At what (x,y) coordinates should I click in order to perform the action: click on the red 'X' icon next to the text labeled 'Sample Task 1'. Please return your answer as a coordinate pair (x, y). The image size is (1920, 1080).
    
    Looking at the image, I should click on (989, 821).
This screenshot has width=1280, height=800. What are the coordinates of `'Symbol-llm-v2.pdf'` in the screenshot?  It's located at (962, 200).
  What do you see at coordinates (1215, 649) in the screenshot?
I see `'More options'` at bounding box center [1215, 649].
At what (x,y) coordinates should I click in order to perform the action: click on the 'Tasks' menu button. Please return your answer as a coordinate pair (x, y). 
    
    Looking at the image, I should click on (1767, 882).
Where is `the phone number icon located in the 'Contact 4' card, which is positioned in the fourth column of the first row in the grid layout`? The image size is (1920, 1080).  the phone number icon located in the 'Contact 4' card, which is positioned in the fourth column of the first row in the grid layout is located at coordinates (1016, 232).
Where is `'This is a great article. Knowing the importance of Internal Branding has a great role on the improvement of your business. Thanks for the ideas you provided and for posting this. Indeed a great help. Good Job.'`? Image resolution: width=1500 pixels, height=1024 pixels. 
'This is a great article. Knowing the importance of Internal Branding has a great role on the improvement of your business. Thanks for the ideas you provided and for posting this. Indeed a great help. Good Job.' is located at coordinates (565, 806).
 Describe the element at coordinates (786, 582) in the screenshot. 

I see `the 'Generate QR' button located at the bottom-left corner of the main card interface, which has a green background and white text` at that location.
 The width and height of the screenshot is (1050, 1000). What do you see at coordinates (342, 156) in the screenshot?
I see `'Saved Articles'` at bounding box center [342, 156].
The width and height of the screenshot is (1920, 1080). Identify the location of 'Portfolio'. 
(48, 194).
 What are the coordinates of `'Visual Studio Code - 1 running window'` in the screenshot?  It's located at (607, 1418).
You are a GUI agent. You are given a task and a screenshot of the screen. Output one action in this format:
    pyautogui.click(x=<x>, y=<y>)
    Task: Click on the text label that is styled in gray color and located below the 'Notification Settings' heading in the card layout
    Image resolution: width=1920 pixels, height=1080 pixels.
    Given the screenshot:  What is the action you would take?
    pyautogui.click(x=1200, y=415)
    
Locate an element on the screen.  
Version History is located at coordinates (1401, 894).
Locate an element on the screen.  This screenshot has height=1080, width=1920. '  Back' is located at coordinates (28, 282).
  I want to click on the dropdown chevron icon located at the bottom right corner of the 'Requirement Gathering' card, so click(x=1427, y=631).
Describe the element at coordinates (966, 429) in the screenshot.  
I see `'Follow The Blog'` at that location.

•••

GIVEN TASK | Copy out the lines from the start of the records through the line containing "Looking at the image, I should click on (989, 821).", with both ends included.

COMPLETED EXERCISE |
At what (x,y) coordinates should I click in order to perform the action: click on the red 'X' icon next to the text labeled 'Sample Task 1'. Please return your answer as a coordinate pair (x, y). The image size is (1920, 1080).
    
    Looking at the image, I should click on (989, 821).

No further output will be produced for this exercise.